In the last few years we have heard a lot about off-plan property investment, arguably more than any other investment vehicle, some good, some bad and some indifferent.
So what is Off Plan Property Investment?
Off-plan property investment is buying property off the plans or blueprints; property that is bought from developers before construction is completed.
Because you are buying something that doesn’t yet exist off the strength of developer’s plans, computer generated images and a lot of faith, off plan investment can be seen as a somewhat high risk investment strategy.
Done properly, the additional risk can make for additional profits. Buying off the plan is risky, but the developers aren’t oblivious to this fact no more than we are. Off plan prices are can be heavily discounted.
Where this fails is that if construction is never completed then all the money is lost, and there is no instant equity, only a huge loss. However, you should never pay all the money up front for an off plan property, it should always be bought with staged payments.

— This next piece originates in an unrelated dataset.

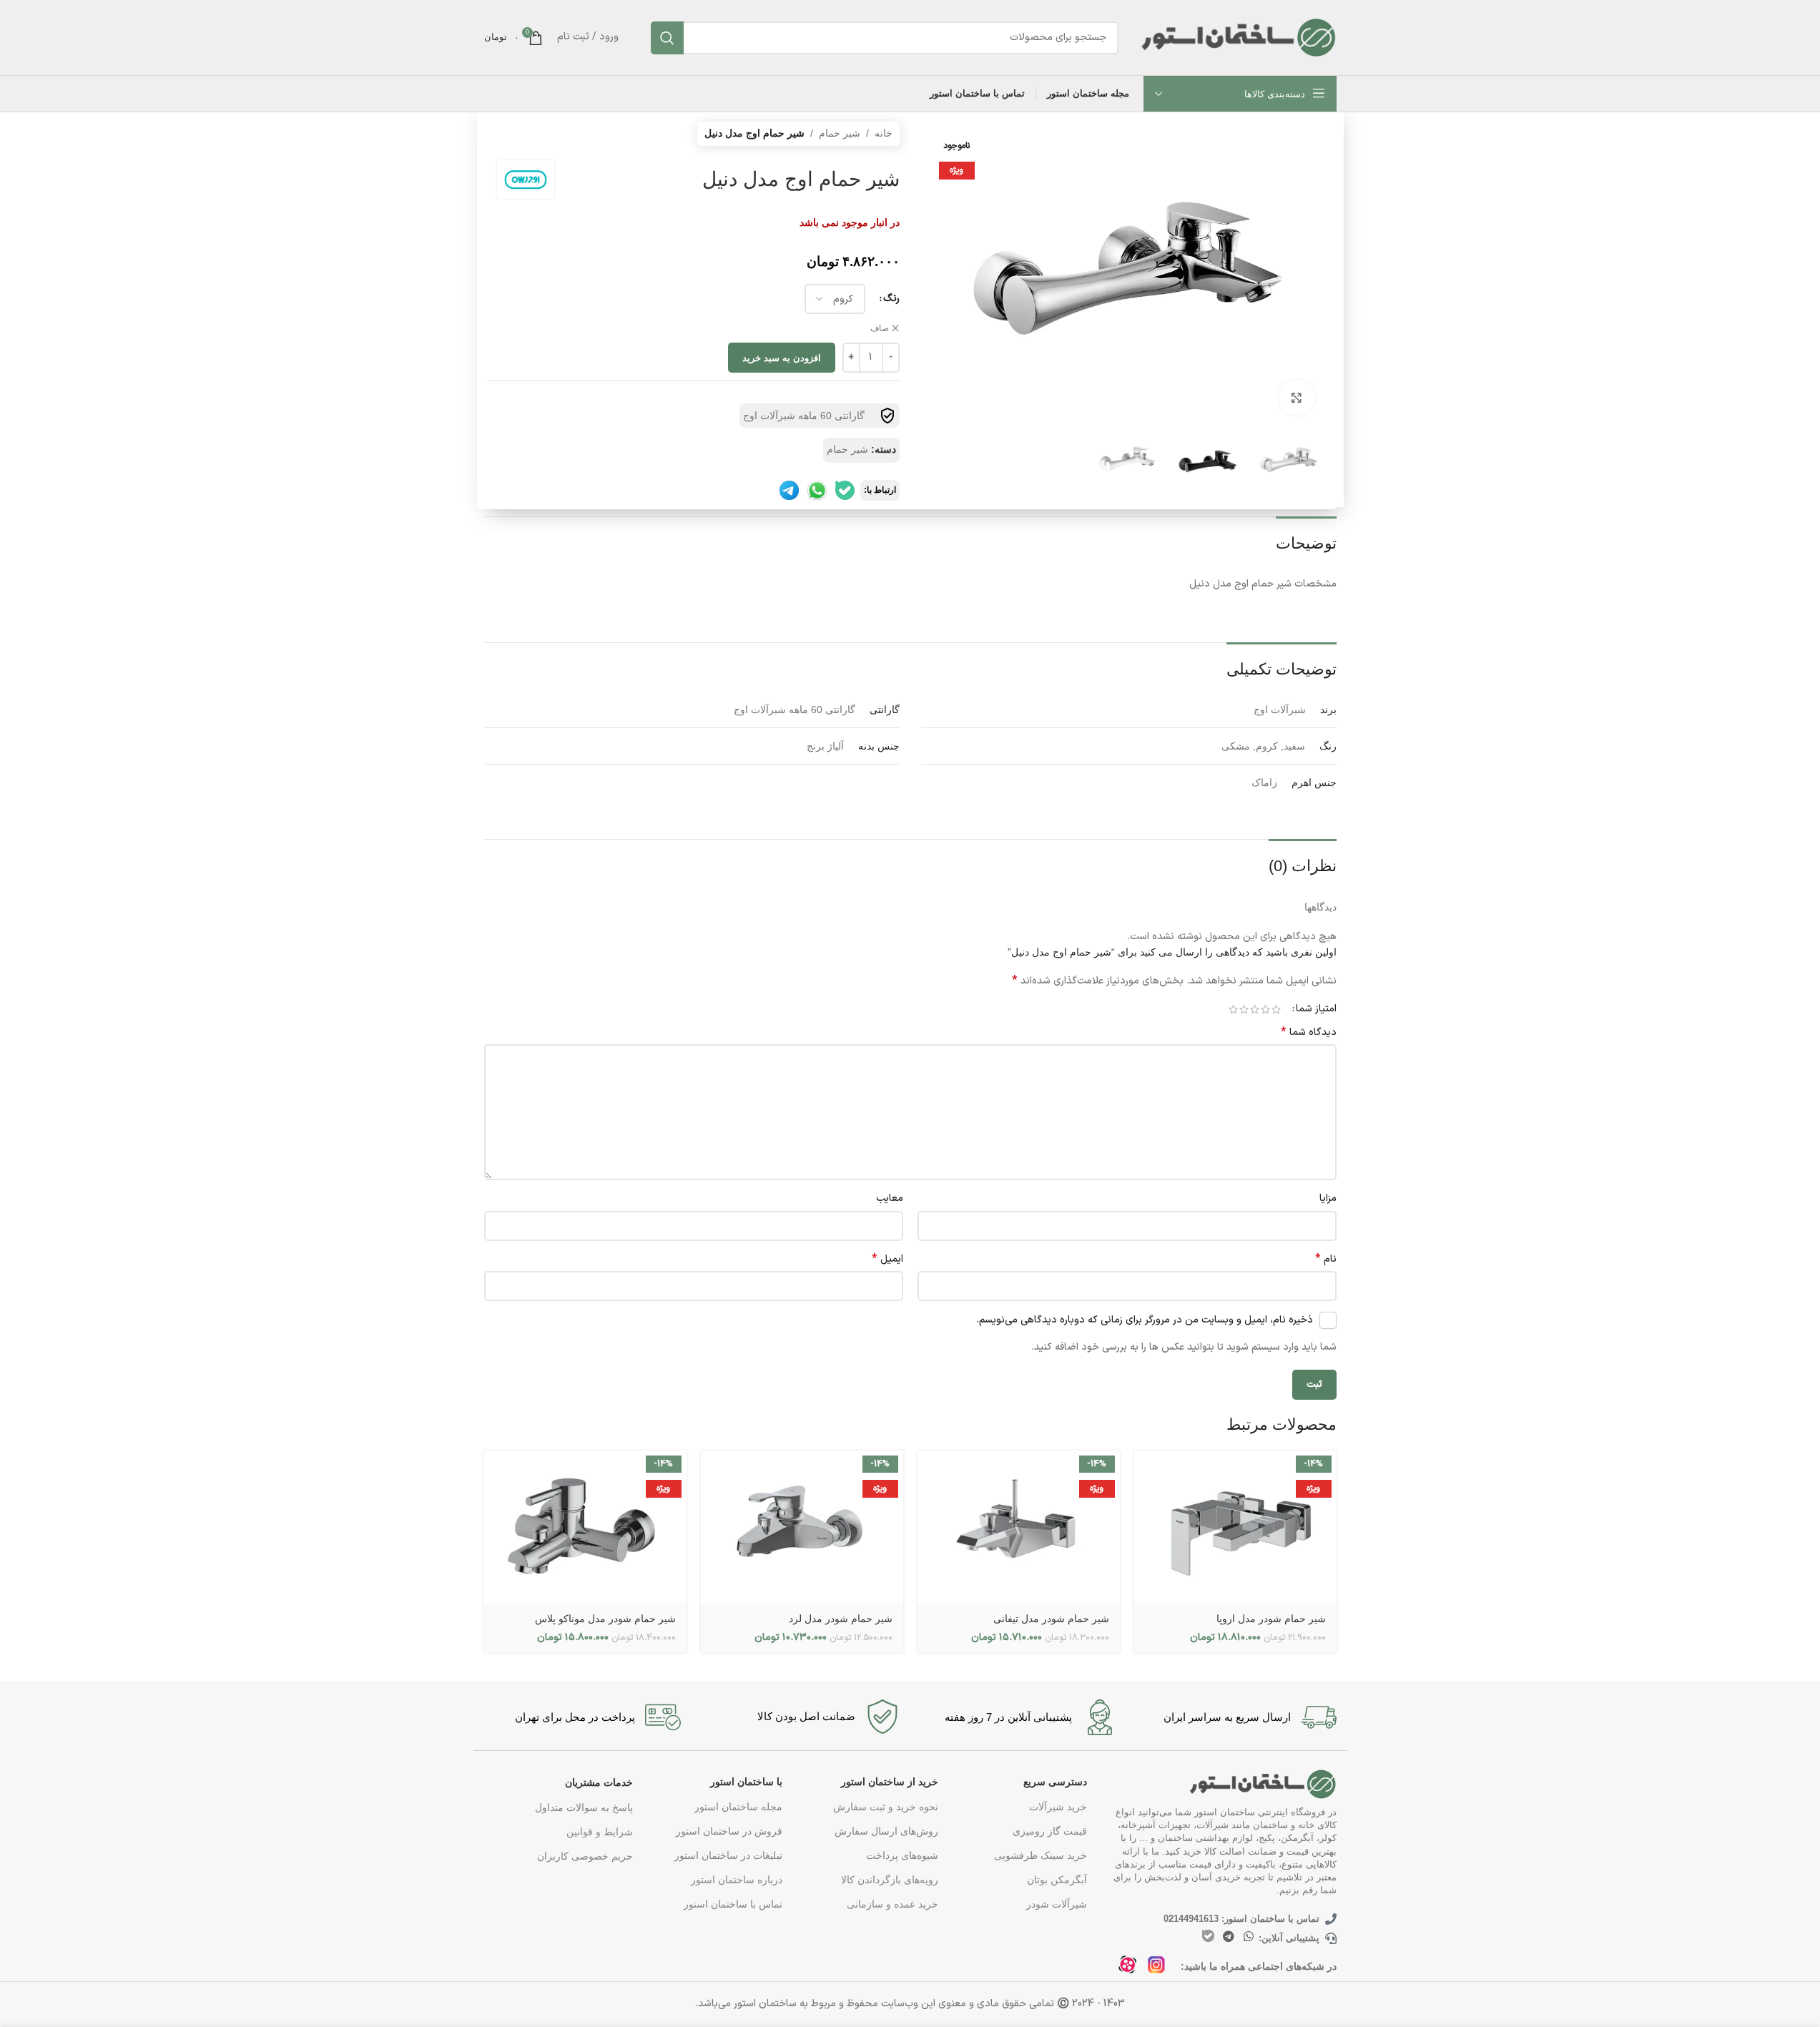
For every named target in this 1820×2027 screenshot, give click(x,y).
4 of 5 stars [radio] (1244, 1009)
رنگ (891, 298)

However, There are ways to minimise the risk, because you should always be looking to tie payments into construction stages. For example, a developer will be looking at staged payments in time periods, but if you can make it a 10% reservation fee, another 10% when the foundations are completed, another 25% when walls and isolation are complete, another 30% when the floor is complete and the final 25% on completion then you are laughing.
What if the home never gets built at all?
None of the above helps if you lose the 10% or 25% deposit if something prevents the development from ever being completed, nor will it help if this happens and you can’t get your money back.
You can reduce risk in these areas by doing comprehensive research into the developer and the development.:
Check the Developer:
Is it their first development? If not do they have a chain of successes or failures under their belt? Talk to the developer, talk to owners on their previous developments? Check their financial history.
Check the Development:
Check the title of the land. Check for planning permission, and then ensure if the plans change that they don’t invalidate the planning permission or break building regulations in the area.
Try to Future Proof your Investment
Other things that can muck up a property investment are other buildings that go up in the area and block views, not to mention increasing competition in the rental market. Try to find out about planning permission on any adjacent plots, and what percentage of this and any other developments are being sold to investors. If you do all the research you can then you can really minimise risk.
The checks above are just guidelines from a general investment property strategy; if you are making your first foray you should always seek property investment advice before taking the plunge.
Some Advantages of Off-Plan Property Investment
One of the biggest advantages of buying a property off-plan is that it gives you more control over fittings and décor. This allows you to ensure that all of this is completed to the exact standard you desire, as well as to boost the property’s value and appeal with any particular added fittings you have in mind.
It can also be useful if prices are predicted to rise significantly by the completion date. It can allow you to get in early at a lower price, secure the property with a deposit of around 10%, and later benefit from a brand new build which has already worth more than you are paying for it.
Having your property secured before completion also gives you more time to form plans on how to use your investment. By the time it is completed, you should have had time to form a pretty good idea of how you will secure the very best returns and be ready to put your plan into action more or less immediately.
Disadvantages of Off-Plan Property Investment
Most of the disadvantages of investing in property off-plan come from risks that do not occur when purchasing completed properties. For example, the uncertainty of the property market itself is a key risk factor. If property prices fall between the date you agree the price and the completion of the property, you will have already lost money on the date of purchase.
The risk of delays will also be greater than when purchasing a completed property. These will generally be an inconvenience rather than a deal-breaker, but nonetheless delays can be far more significant. It is possible for the building process to be delayed far longer than the purchase process of a completed development could ever be.
Another risk factor is that you will lose out if the developer goes bust before the build is completed. If you have already paid your deposit, you are likely to lose it and have no property in return.
Purchasing off-plan properties with a mortgage also carries some risk factors that need to be considered. While many banks are happy to lend for off-plan purchases, the agreement will often only stand for six months. If the build will take longer than this or gets delayed, you may find yourself rushing to agree a new mortgage. If circumstances change, particularly if property prices fall significantly, this may also lead a bank to withdraw its offer.